To do
Substitute "team logo" for "club crest" in the lines of the data starting at the line containing "Viewport: 368px width, 576px" and ending at the end of the data, and reproduce those lines with everything else unchanged. Leave the pictures out of your answer.

Word and element locating data
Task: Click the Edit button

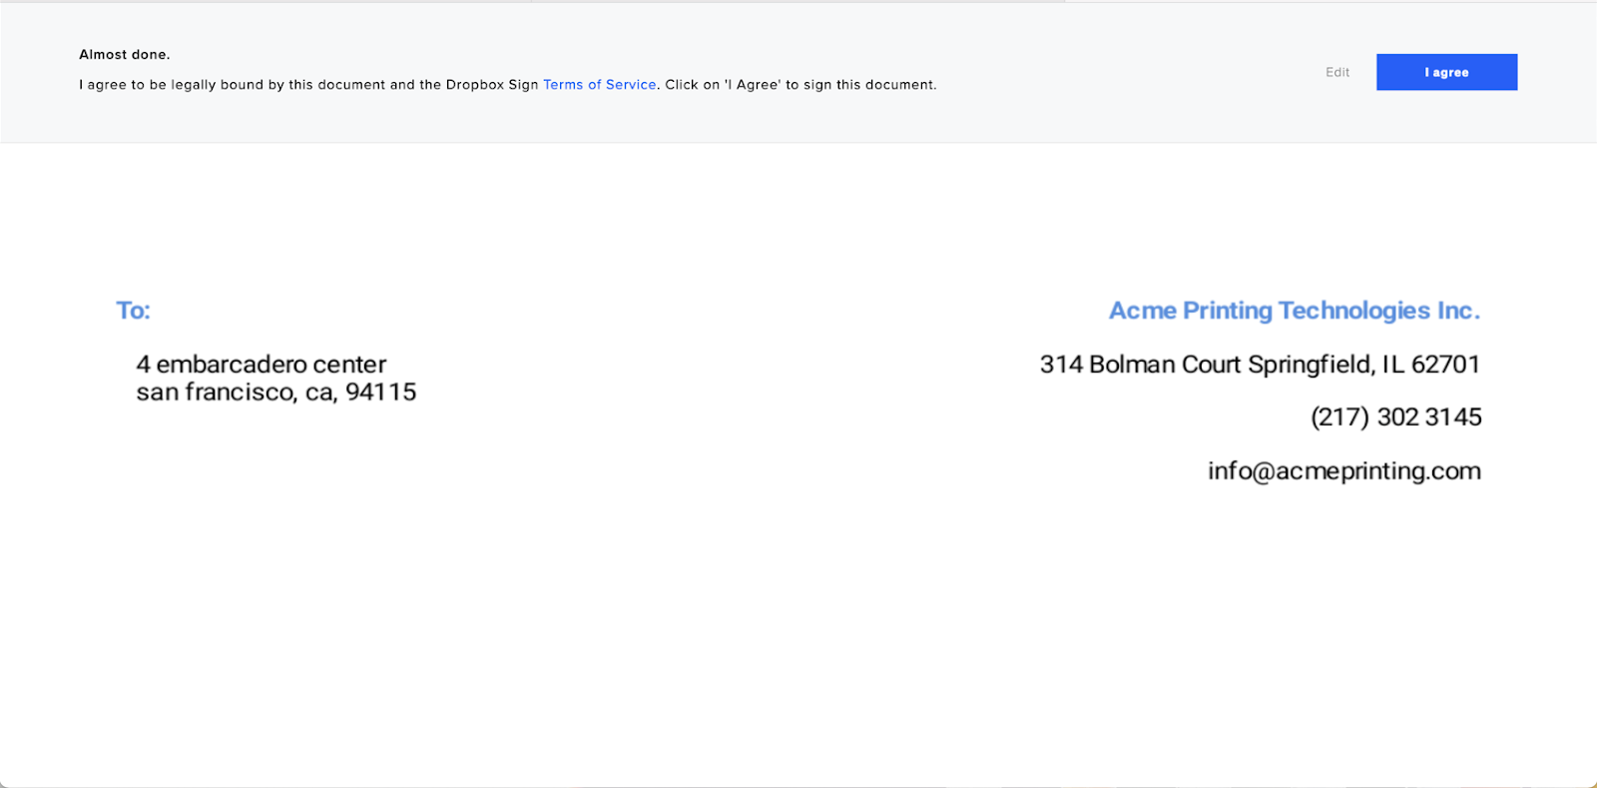Action: click(1337, 72)
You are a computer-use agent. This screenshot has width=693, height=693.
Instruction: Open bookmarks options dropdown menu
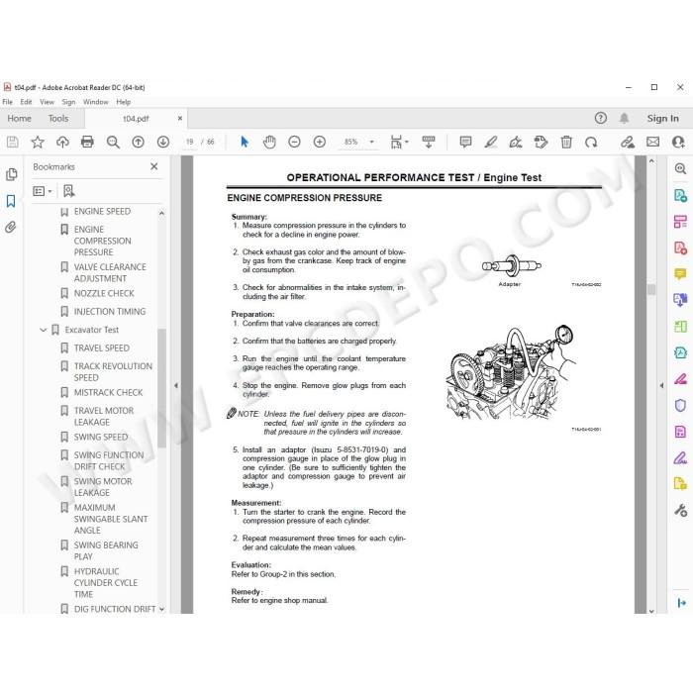click(43, 191)
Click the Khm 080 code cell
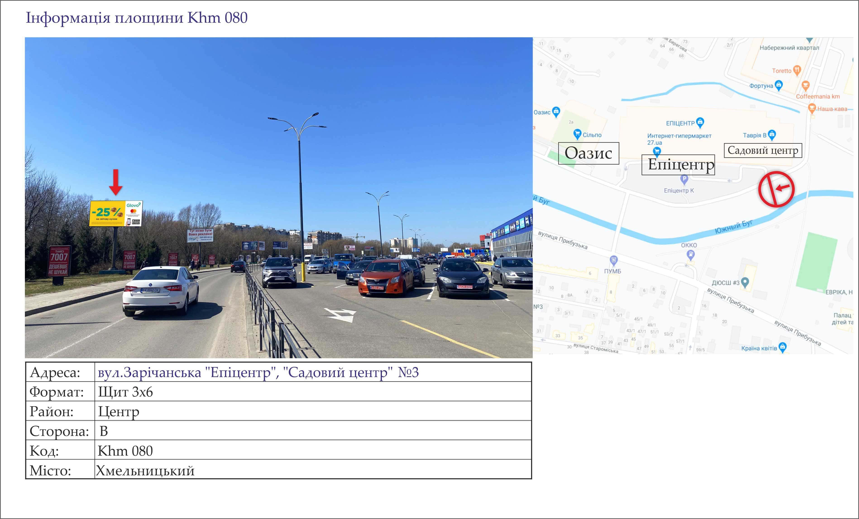The image size is (859, 519). pyautogui.click(x=125, y=451)
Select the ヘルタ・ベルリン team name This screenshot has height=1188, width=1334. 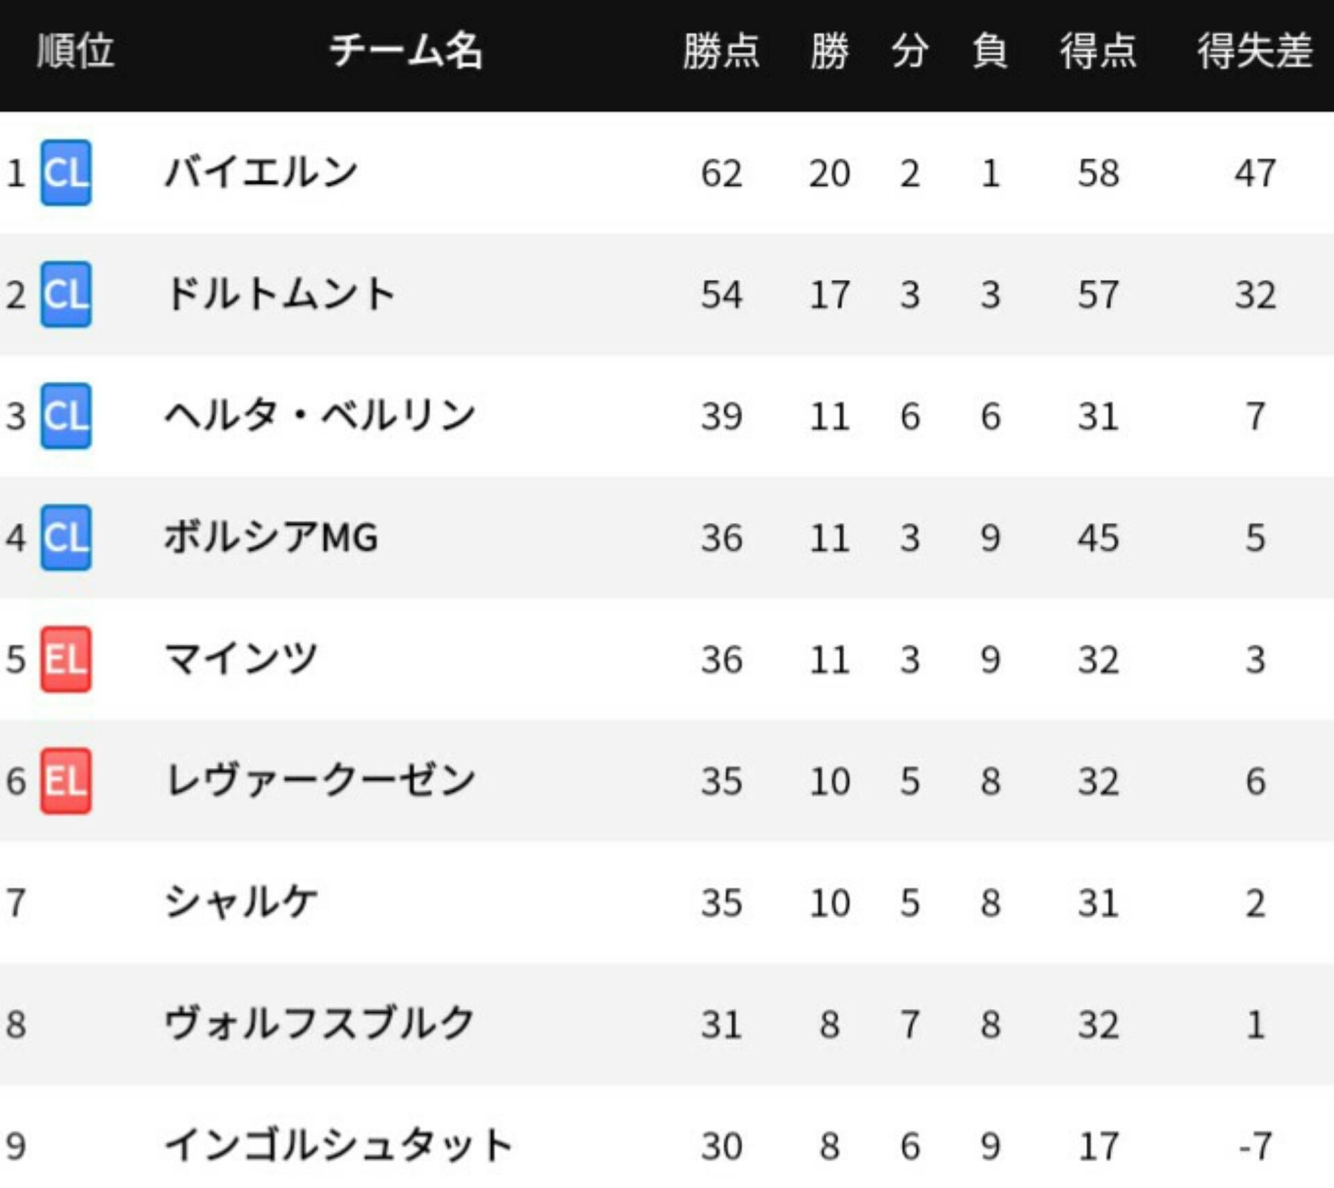[x=320, y=416]
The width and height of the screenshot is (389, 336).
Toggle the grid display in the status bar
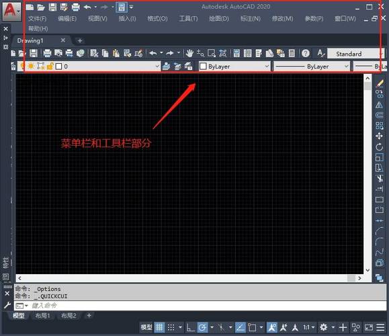click(x=159, y=327)
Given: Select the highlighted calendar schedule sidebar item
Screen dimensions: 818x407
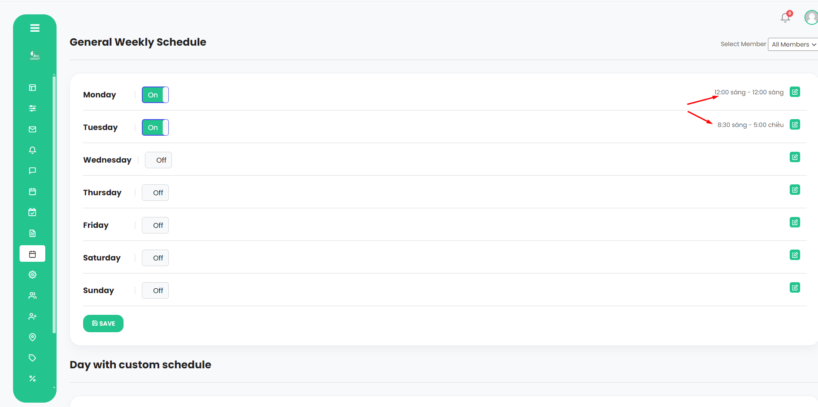Looking at the screenshot, I should pyautogui.click(x=33, y=254).
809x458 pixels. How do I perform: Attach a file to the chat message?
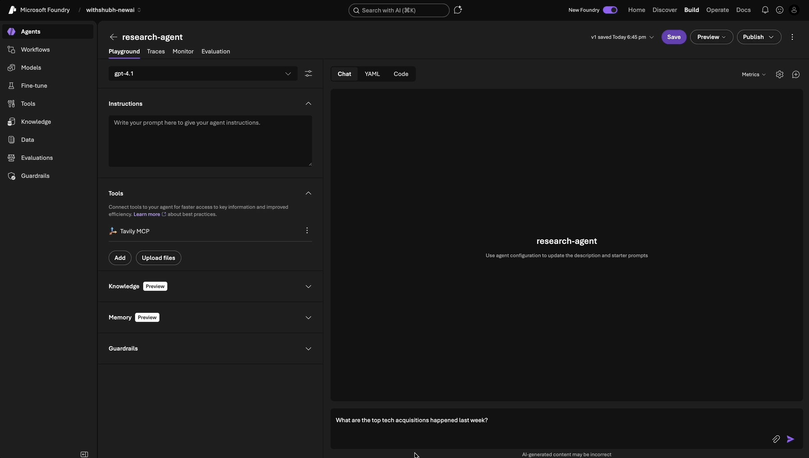point(776,439)
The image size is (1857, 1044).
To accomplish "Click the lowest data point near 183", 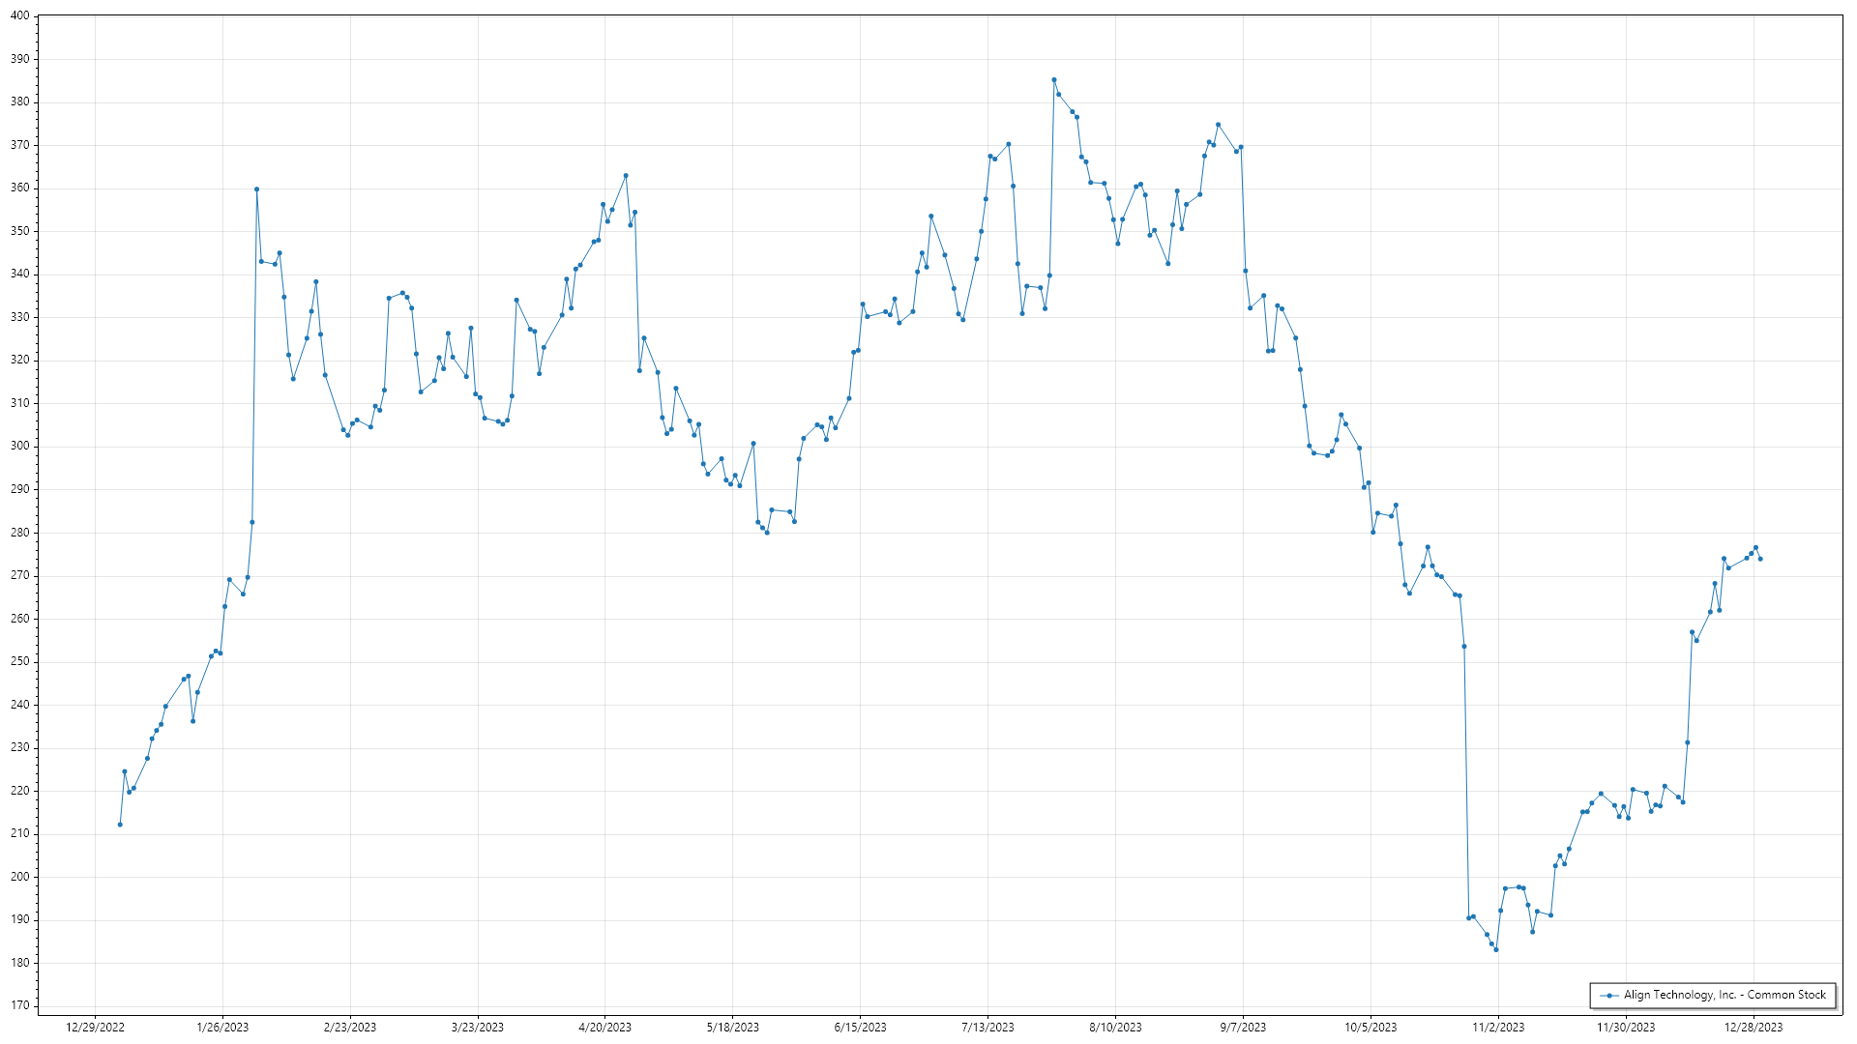I will pyautogui.click(x=1496, y=950).
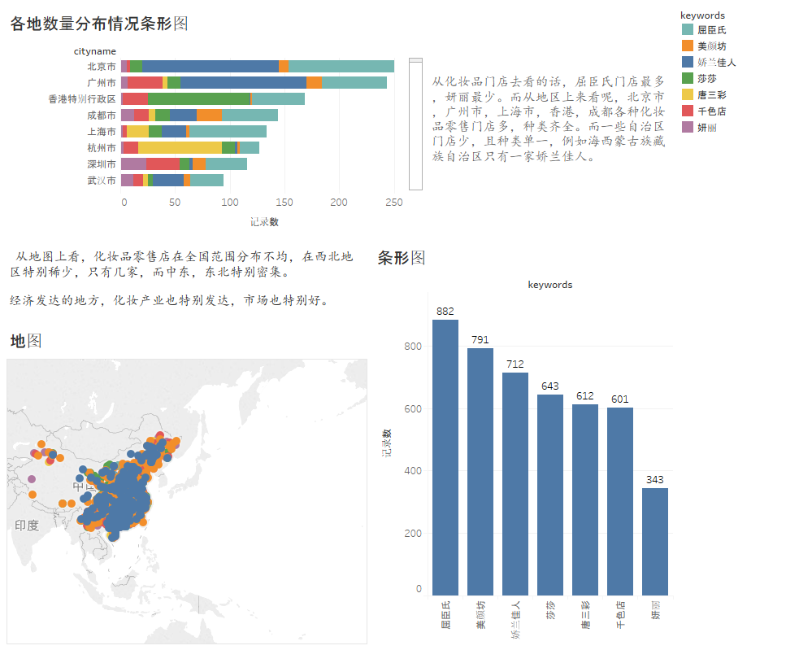Select the 北京市 row label
812x650 pixels.
(102, 67)
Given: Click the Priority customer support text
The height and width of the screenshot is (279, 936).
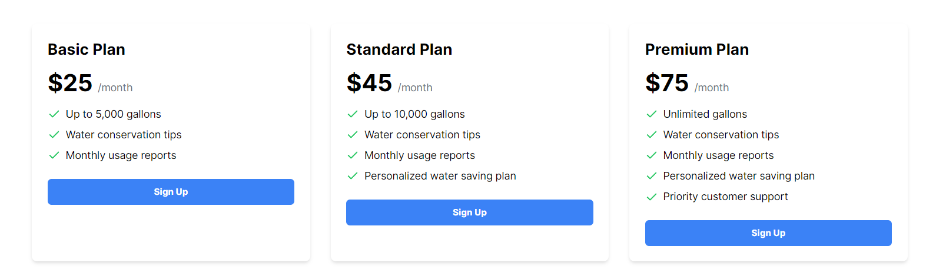Looking at the screenshot, I should coord(725,197).
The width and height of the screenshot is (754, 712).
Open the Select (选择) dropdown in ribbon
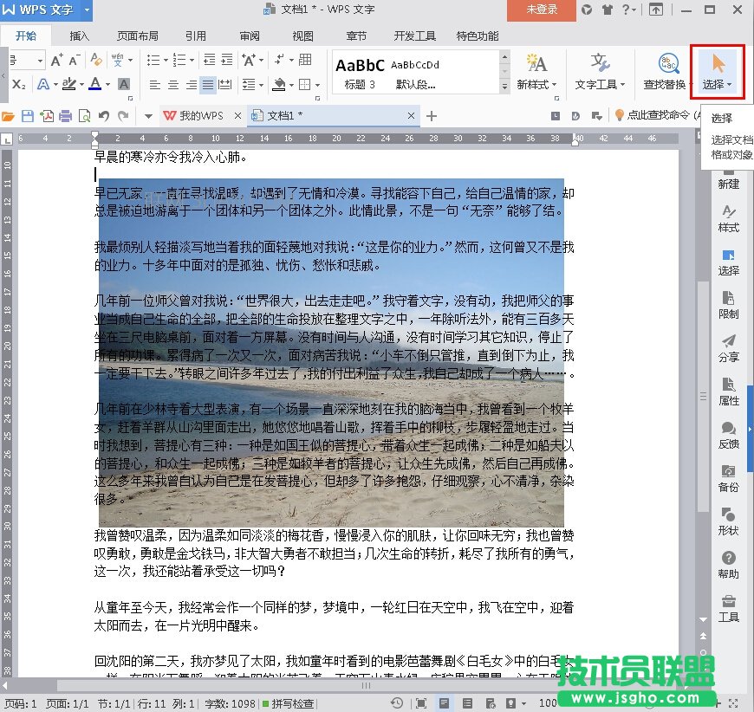718,85
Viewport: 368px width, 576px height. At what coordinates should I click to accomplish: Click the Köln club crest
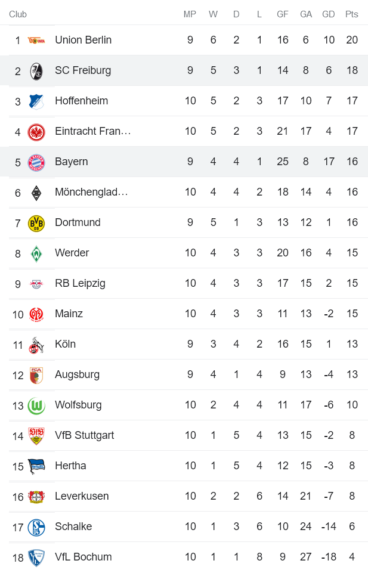tap(36, 344)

The result
Viewport: 368px width, 576px height. At what coordinates should I click to accomplish: Click the Köln team logo
tap(36, 344)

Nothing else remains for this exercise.